▶ **Consegna**: Nella sentenza del TAR Campania, individua gli articoli del d.lgs. n. 66/2010 citati come base per la sospensione disciplinare dall'impiego.

▶ **Testo di lettura**:

:::

Pubblicato il 25/05/2018

N. 03451/2018 REG.PROV.COLL.

N. 02424/2017 REG.RIC.

REPUBBLICA ITALIANA

IN NOME DEL POPOLO ITALIANO

Il Tribunale Amministrativo Regionale della Campania

(Sezione Settima)

ha pronunciato la presente

SENTENZA

sul ricorso numero di registro generale 2424 del 2017, proposto da
-OMISSIS- -OMISSIS-, rappresentato e difeso dagli avvocati G G, F C, con domicilio eletto presso lo studio Nicola Pesacane in Napoli, via A. Manzoni 159/B, e domicilio pec come in atti;

contro

Ministero della Difesa, rappresentato e difeso dall’Avvocatura Distrettuale dello Stato di Napoli, domiciliata ex lege in Napoli, via Armando Diaz 11, con domicilio pec come da Registri di Giustizia;

per l’annullamento

previa sospensione

del decreto del Direttore Generale PERSOMIL M_D GMIL REG2017 0331224 25-05-2017, notificato il 31 maggio 2017, che all’esito dell’inchiesta formale disciplinare e della Relazione finale, che ritiene fondato l’addebito disciplinare contestato e condividendo la proposta del Capo di Stato Maggiore dell’E.I. del 28 marzo 2017 - pure impugnati - in relazione all’obiettivo disvalore della condotta tale da giustificare una sanzione di stato, commina al Ten. Col. -OMISSIS- -OMISSIS- la sanzione della sospensione dall’impiego per mesi uno;


Visti il ricorso e i relativi allegati;

Visto l’atto di costituzione in giudizio del Ministero della Difesa;

Visti tutti gli atti della causa;

Relatore nell’udienza pubblica del giorno 8 maggio 2018 la dott.ssa Valeria Ianniello e uditi per le parti i difensori come specificato nel verbale;

Ritenuto e considerato in fatto e diritto quanto segue;


FATTO e DIRITTO

Con l’impugnato provvedimento n. 331224 del 25 maggio 2017, notificato il 31 maggio successivo, il Direttore generale per il Personale militare del Ministero della Difesa:

« … Vista la Sentenza n. 93/16 Reg. Sent. del 12 gennaio 2016 emessa dal Tribunale di Santa Maria Capua Vetere nei confronti del Ten. Col. sa. (me.) -OMISSIS- -OMISSIS- divenuta irrevocabile in data 27 maggio 2016, acquisita dall’Amministrazione l’8 novembre 2016, con la quale l’Autorità Giudiziaria in ordine alle fattispecie criminose di falso sinistro stradale finalizzate alla realizzazione di truffe ai danni delle assicurazioni e di false certificazioni sanitarie ha dichiarato di non doversi procedere per intervenuta prescrizione;

Visto l’atto del 20 dicembre 2016, con il quale il Capo di Stato Maggiore dell’Esercito ha disposto una inchiesta formale nei confronti del Ten. Col. sa. (RN) me. -OMISSIS- -OMISSIS-;

Visti gli atti dell’inchiesta formale e la relazione finale dalla quale si evince che l’Ufficiale Inquirente ha ritenuto fondato l’addebito disciplinare contestato;

Vista la proposta, in data 28 marzo 2017, del Capo di Stato Maggiore dell’Esercito di definire la posizione disciplinare dell’Ufficiale inquisito con l’adozione della sanzione di stato della sospensione disciplinare dall’impiego per un periodo di mesi 1 (uno);

Ritenuto di condividere la proposta del Capo di Stato Maggiore dell’Esercito in relazione all’obiettivo disvalore della condotta, tale da giustificare una sanzione di stato;

Considerato che in relazione alle circostanze concrete dell’evento sia stato rispettato il principio di gradualità e proporzionalità della sanzione e che pertanto la stessa risulti attagliata alla effettiva gravità dei fatti;

Tenuto conto dei precedenti disciplinari e di servizio dell’Ufficiale »;

disponeva a carico dell’odierno ricorrente la sospensione disciplinare dall’impiego per mesi uno, ai sensi degli articoli 885, 1357 e 1379, d.lgs. n. 66/2010, con la seguente motivazione:

« in qualità di medico specialista ortopedico con più azioni esecutive di un medesimo disegno criminoso finalizzato alla realizzazione di truffe ai danni delle assicurazioni…:

- redigeva, in occasione di sinistro stradale, referto medico nominativo attestando falsamente di aver sottoposto il paziente a visita e dichiarandolo affetto da lesioni;

- rilasciava referti e certificati medici nominativi in relazione ad un sinistro stradale mai realmente verificatosi.

:::

▶ **Estratti dei dati**:

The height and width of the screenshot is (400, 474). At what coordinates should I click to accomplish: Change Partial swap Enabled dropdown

:::

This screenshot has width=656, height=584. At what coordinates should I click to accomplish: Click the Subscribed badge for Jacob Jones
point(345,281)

:::

▶ **Soluzione**:
- articolo 885
- articolo 1357
- articolo 1379